Data entries
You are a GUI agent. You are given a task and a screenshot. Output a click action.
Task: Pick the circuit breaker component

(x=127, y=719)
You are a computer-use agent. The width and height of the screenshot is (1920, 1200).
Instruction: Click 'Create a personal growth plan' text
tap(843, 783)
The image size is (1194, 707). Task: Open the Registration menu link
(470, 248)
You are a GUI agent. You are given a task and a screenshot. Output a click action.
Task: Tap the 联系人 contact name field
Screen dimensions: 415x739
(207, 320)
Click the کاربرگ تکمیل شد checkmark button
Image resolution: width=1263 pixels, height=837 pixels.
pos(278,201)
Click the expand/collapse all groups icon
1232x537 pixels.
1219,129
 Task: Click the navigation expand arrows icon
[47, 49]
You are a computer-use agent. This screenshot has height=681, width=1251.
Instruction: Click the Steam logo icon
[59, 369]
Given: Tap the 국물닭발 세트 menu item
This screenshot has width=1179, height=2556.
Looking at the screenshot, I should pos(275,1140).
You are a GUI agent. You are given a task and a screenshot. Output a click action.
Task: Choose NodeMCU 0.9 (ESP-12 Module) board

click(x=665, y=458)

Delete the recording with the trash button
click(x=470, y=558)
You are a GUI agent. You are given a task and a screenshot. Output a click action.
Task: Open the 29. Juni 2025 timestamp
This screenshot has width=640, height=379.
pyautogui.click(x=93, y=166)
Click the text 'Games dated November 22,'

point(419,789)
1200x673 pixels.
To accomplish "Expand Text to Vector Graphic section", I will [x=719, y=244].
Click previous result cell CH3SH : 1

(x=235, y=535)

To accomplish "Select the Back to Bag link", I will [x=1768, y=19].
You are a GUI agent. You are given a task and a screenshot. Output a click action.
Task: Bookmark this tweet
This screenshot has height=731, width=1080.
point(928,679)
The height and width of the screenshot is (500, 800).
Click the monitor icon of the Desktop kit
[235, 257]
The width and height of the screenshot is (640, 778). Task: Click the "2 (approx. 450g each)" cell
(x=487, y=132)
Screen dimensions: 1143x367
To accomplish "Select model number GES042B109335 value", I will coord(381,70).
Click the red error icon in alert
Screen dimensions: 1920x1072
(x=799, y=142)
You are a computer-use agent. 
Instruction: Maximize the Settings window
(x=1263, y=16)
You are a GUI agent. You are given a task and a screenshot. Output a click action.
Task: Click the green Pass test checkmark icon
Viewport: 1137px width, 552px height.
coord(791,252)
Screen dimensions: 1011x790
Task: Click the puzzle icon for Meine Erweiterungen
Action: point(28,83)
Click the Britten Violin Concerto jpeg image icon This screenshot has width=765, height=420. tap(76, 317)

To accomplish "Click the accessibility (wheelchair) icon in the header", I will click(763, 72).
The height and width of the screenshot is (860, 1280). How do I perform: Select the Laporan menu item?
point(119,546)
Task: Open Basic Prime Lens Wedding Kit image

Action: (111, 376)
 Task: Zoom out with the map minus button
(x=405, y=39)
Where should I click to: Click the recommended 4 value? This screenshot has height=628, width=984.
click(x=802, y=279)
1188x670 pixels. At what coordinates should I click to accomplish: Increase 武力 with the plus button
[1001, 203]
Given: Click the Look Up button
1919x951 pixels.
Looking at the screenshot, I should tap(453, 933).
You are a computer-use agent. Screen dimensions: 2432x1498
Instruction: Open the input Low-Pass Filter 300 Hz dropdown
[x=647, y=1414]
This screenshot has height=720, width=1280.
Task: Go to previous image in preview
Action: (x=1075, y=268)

DESCRIPTION OF THE TASK:
The full set of entries above needs to be restated word for word.

ANSWER SPACE:
You are a GUI agent. You are given a task and a screenshot. Output a click action.
Task: Pick the circuit breaker component

(x=127, y=719)
You are a computer-use agent. The width and height of the screenshot is (1920, 1200).
Instruction: Click 'Create a personal growth plan' text
tap(843, 783)
The image size is (1194, 707). Task: Open the Registration menu link
(470, 248)
You are a GUI agent. You are given a task and a screenshot. Output a click action.
Task: Tap the 联系人 contact name field
Screen dimensions: 415x739
(207, 320)
Click the کاربرگ تکمیل شد checkmark button
Image resolution: width=1263 pixels, height=837 pixels.
pos(278,201)
Click the expand/collapse all groups icon
1232x537 pixels.
1219,129
 Task: Click the navigation expand arrows icon
[47, 49]
You are a computer-use agent. This screenshot has height=681, width=1251.
Instruction: Click the Steam logo icon
[59, 369]
Given: Tap the 국물닭발 세트 menu item
This screenshot has width=1179, height=2556.
Looking at the screenshot, I should pos(275,1140).
You are a GUI agent. You are given a task and a screenshot. Output a click action.
Task: Choose NodeMCU 0.9 (ESP-12 Module) board

click(x=665, y=458)

Delete the recording with the trash button
click(x=470, y=558)
You are a GUI agent. You are given a task and a screenshot. Output a click action.
Task: Open the 29. Juni 2025 timestamp
This screenshot has width=640, height=379.
pyautogui.click(x=93, y=166)
Click the text 'Games dated November 22,'

point(419,789)
1200x673 pixels.
To accomplish "Expand Text to Vector Graphic section", I will [x=719, y=244].
Click previous result cell CH3SH : 1

(x=235, y=535)

To accomplish "Select the Back to Bag link", I will [x=1768, y=19].
You are a GUI agent. You are given a task and a screenshot. Output a click action.
Task: Bookmark this tweet
This screenshot has height=731, width=1080.
point(928,679)
The height and width of the screenshot is (500, 800).
Click the monitor icon of the Desktop kit
[235, 257]
The width and height of the screenshot is (640, 778). Task: Click the "2 (approx. 450g each)" cell
(x=487, y=132)
Screen dimensions: 1143x367
To accomplish "Select model number GES042B109335 value", I will coord(381,70).
Click the red error icon in alert
Screen dimensions: 1920x1072
(x=799, y=142)
You are a computer-use agent. 
Instruction: Maximize the Settings window
(x=1263, y=16)
You are a GUI agent. You are given a task and a screenshot. Output a click action.
Task: Click the green Pass test checkmark icon
Viewport: 1137px width, 552px height.
coord(791,252)
Screen dimensions: 1011x790
Task: Click the puzzle icon for Meine Erweiterungen
Action: point(28,83)
Click the Britten Violin Concerto jpeg image icon This screenshot has width=765, height=420. tap(76, 317)

To accomplish "Click the accessibility (wheelchair) icon in the header", I will click(763, 72).
The height and width of the screenshot is (860, 1280). How do I perform: Select the Laporan menu item?
point(119,546)
Task: Open Basic Prime Lens Wedding Kit image

Action: (111, 376)
 Task: Zoom out with the map minus button
(x=405, y=39)
Where should I click to: Click the recommended 4 value? This screenshot has height=628, width=984.
click(x=802, y=279)
1188x670 pixels. At what coordinates should I click to accomplish: Increase 武力 with the plus button
[1001, 203]
Given: Click the Look Up button
1919x951 pixels.
Looking at the screenshot, I should tap(453, 933).
You are a computer-use agent. Screen dimensions: 2432x1498
Instruction: Open the input Low-Pass Filter 300 Hz dropdown
[x=647, y=1414]
This screenshot has height=720, width=1280.
Task: Go to previous image in preview
Action: (x=1075, y=268)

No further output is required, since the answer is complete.